For this assignment I would like to speak with regards to the ten ways we are led astray in language. In Activity 1 (as well as 2 and 3) of chapter 1 in Mapping Applied Linguistics, these myths aim to be proven to be existent and prevalent in some peoples minds, through conducting a survey of ten questions that are reflective of these myths. Specifically, I would like to show how these myths about language are formed through perceptions and ideologies about language that are intrinsically biased, either towards particular language(s) and/or people/groups speaking and representing such particular languages. I would like to explore how and where such a bias is being created. Throughout this paper I will contend that it is an unlikely culprit – economics – that plays a major role in influencing ones perception and worldview to form such biases, and all their subsequent outflows as beliefs and myths related to language. The aim of this paper is not to investigate the degree to which these misconceptions about language are existent and prevalent in peoples minds – as I am taking for granted that the myths which this survey aim to prove are true – but rather is more concerned with identifying the starting point of the creation of such myths. Identifying and understanding this point may be what determines the degree to which such myths are existent and prevalent in peoples minds.
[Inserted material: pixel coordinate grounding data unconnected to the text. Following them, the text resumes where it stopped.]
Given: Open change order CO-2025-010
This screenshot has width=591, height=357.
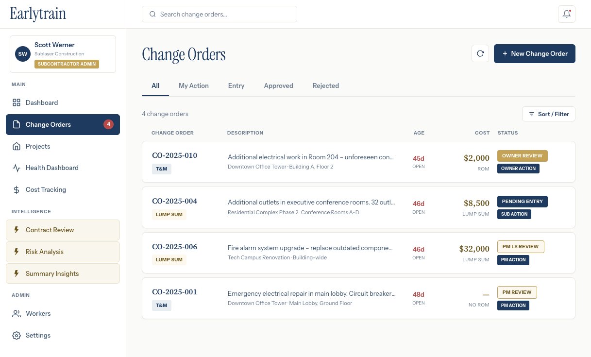Looking at the screenshot, I should [174, 155].
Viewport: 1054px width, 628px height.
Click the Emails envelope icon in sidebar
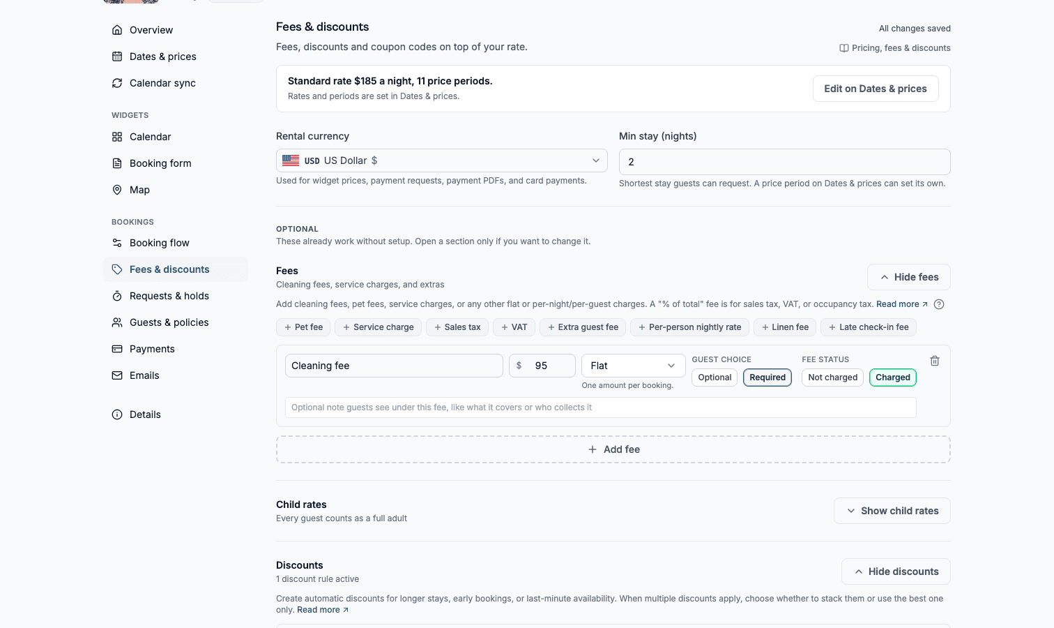[x=117, y=375]
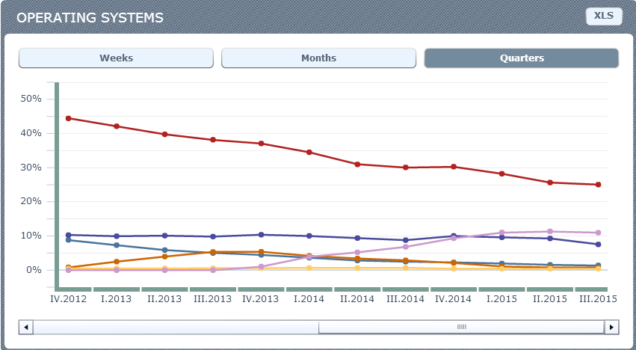636x350 pixels.
Task: Click the right scroll arrow
Action: (x=611, y=328)
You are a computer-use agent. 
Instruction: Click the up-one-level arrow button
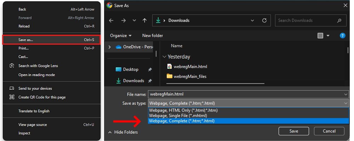point(144,20)
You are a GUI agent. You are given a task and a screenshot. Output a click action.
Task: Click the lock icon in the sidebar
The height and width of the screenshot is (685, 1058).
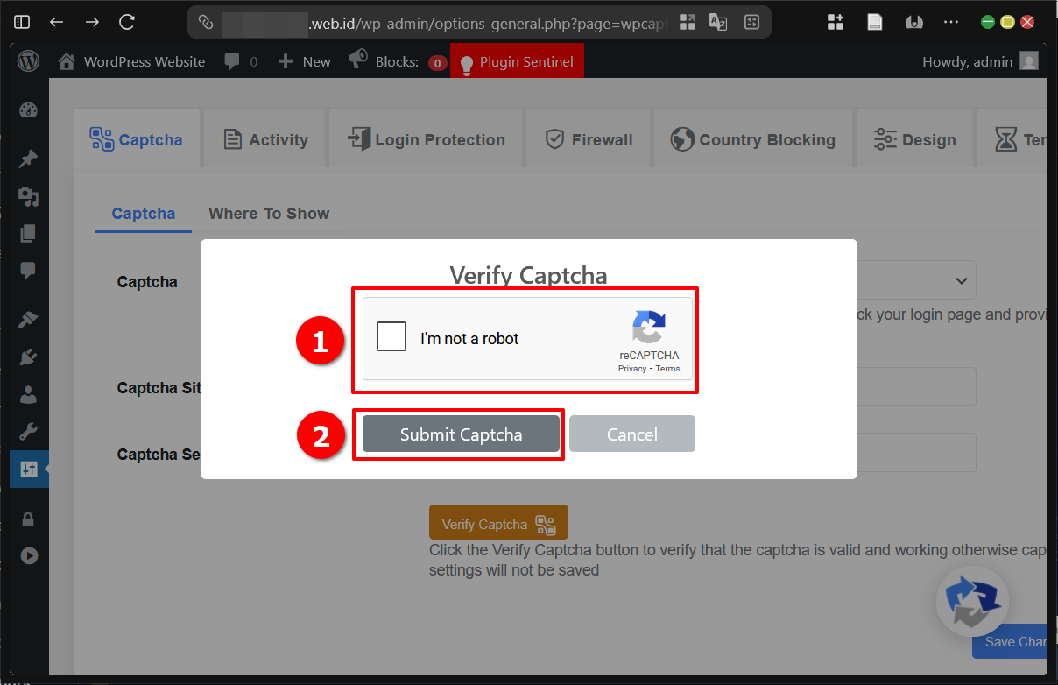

While a survey can be a useful way to find information, a problem with a survey that may aim to expose a belief that is based in a bias, is that – given the nature of a bias -a person being surveyed may have developed mechanisms to not expose such a bias, or conversely may hold a bias and yet is not aware of it and is not surveyed or questioned specifically enough to expose any kind of a subconscious bias. A much more effective way of determining if any kind of bias and subsequent perceptions about language are existent may be to identify the starting point, conditions and context from which a person is using their language, and within identifying these points, determine what may be the natural outflows in the way a person perceives their language, and the languages of others/the world around them.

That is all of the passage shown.